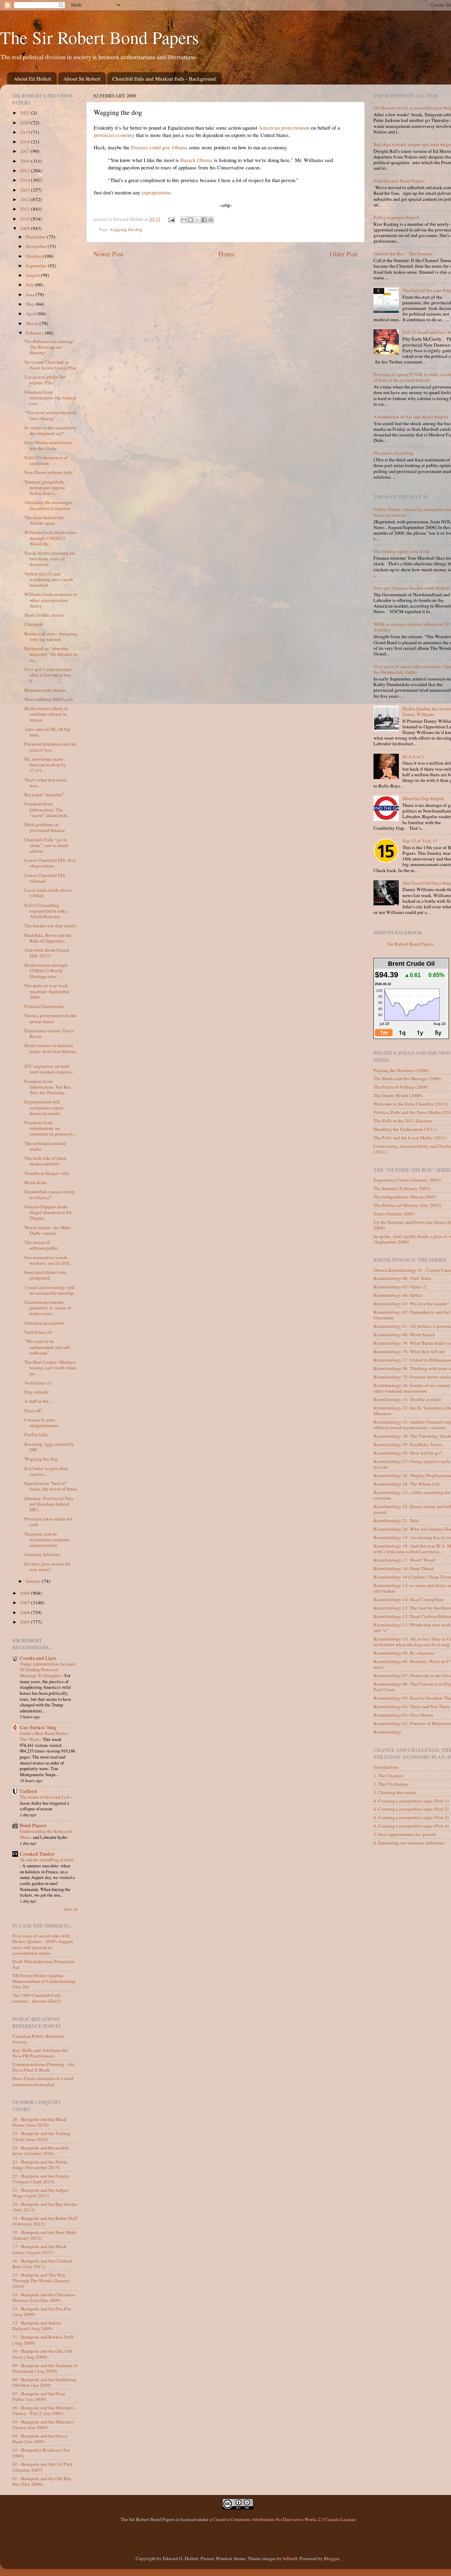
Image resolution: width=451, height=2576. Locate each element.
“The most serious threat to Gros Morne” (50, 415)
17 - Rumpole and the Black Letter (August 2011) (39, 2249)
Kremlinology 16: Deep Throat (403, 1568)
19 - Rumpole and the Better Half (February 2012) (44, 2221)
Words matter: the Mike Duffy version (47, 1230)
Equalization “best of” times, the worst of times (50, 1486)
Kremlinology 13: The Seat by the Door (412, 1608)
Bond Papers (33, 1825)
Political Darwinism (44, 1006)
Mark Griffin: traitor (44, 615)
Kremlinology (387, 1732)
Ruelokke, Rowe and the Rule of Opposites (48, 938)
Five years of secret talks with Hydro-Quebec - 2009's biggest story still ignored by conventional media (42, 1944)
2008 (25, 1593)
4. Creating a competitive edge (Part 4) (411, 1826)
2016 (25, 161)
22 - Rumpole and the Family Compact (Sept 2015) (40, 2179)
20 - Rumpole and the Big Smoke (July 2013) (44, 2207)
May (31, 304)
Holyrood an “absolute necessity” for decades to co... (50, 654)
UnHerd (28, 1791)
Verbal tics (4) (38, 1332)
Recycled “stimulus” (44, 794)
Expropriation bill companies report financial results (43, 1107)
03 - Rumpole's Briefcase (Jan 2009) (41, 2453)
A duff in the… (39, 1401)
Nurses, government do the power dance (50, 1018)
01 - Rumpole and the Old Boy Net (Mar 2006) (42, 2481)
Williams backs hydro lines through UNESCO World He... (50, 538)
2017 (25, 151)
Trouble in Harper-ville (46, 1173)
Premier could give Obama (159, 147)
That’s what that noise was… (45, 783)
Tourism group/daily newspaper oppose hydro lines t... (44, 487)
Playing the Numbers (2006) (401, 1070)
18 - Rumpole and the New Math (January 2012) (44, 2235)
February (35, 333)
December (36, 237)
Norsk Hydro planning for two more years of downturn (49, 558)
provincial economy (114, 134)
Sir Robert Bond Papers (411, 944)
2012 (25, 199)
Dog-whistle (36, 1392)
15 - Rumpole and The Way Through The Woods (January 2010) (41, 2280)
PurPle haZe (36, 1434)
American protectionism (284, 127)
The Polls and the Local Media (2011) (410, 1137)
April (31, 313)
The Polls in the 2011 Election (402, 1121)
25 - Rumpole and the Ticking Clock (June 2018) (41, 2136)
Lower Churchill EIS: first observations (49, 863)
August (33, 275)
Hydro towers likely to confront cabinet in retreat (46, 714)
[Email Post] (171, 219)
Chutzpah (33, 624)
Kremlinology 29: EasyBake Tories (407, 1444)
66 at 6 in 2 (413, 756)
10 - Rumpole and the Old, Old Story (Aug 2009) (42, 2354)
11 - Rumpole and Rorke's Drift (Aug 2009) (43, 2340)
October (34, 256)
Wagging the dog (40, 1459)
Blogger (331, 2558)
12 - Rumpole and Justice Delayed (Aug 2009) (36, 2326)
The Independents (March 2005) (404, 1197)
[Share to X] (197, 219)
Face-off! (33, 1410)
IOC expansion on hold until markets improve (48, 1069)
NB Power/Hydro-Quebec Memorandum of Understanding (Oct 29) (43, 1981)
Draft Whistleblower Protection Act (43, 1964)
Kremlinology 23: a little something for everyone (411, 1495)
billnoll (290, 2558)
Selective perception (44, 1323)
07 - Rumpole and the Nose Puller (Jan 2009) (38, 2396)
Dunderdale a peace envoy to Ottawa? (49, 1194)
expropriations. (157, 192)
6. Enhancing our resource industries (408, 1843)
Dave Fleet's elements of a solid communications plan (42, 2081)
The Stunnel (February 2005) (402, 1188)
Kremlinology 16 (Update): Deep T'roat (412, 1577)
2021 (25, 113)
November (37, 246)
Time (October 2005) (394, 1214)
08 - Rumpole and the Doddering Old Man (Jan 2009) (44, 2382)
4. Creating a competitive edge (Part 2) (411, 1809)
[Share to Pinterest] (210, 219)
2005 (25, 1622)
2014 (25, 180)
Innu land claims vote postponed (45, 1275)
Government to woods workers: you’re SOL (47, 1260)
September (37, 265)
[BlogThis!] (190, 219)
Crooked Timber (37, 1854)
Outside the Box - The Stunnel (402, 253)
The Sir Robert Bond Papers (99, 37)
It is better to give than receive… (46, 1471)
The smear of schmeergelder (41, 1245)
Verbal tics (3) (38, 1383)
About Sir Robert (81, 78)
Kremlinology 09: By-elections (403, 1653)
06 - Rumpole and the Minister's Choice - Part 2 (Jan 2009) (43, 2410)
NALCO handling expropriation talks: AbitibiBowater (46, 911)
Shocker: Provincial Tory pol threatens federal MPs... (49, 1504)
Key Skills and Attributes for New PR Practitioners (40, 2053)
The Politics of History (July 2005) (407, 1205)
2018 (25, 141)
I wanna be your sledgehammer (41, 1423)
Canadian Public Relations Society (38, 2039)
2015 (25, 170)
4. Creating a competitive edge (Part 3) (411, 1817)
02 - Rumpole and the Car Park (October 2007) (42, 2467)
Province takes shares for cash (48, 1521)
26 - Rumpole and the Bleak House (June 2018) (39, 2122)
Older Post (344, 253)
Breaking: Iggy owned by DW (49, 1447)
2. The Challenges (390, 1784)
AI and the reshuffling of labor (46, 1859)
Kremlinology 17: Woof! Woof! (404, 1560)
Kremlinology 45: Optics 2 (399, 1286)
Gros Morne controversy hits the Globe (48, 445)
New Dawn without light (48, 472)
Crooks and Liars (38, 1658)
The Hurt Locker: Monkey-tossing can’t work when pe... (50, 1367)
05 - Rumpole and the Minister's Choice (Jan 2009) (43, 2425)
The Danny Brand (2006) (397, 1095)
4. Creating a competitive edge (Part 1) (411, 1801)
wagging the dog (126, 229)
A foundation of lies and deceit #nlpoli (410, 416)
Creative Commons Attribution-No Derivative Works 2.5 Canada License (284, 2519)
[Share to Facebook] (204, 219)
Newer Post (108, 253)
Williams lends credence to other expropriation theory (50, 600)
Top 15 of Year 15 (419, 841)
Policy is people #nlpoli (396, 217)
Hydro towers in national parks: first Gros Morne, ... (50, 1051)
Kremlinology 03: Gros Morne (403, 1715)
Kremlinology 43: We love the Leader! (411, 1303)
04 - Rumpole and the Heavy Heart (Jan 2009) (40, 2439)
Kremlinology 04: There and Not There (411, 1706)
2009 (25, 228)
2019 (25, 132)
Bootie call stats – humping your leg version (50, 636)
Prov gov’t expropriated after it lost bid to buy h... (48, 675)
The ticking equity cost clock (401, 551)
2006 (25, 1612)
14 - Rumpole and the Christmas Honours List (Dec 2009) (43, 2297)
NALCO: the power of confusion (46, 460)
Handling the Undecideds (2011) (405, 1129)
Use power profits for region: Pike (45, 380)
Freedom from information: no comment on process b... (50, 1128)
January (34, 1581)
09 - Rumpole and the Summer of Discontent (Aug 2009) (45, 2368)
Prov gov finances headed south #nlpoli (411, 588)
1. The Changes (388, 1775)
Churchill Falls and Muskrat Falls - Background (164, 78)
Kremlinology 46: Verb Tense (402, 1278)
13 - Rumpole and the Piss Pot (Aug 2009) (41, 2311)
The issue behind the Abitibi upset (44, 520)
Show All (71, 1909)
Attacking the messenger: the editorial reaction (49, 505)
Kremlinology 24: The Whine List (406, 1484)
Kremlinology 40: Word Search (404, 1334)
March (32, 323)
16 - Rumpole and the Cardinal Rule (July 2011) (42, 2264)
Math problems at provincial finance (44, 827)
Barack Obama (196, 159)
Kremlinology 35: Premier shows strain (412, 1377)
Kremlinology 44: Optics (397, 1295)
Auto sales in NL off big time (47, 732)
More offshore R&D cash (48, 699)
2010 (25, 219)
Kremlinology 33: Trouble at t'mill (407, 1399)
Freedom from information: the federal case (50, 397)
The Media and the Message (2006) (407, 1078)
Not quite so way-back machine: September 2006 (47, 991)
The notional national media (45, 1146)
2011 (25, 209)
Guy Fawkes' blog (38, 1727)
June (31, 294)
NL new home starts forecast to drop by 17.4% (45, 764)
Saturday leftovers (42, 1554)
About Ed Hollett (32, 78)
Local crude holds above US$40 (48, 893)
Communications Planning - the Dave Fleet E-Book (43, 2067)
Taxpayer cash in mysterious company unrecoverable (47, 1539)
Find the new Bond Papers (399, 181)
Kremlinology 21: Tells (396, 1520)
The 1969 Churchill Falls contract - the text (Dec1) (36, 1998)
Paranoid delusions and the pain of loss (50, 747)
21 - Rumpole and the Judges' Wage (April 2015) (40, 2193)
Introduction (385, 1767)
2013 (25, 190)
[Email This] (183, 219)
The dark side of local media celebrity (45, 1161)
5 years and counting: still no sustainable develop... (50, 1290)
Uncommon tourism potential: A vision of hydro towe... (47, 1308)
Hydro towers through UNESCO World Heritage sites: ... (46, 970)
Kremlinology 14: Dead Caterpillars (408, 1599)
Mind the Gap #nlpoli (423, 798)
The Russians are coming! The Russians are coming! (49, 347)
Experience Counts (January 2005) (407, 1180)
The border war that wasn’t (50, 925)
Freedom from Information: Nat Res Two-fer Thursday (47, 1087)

## Task objective
Pick every line from the listing holding the string "June", and copy it.

## Answer box
25 - Rumpole and the Ticking Clock (June 2018) (41, 2136)
26 - Rumpole and the Bleak House (June 2018) (39, 2122)
June (31, 294)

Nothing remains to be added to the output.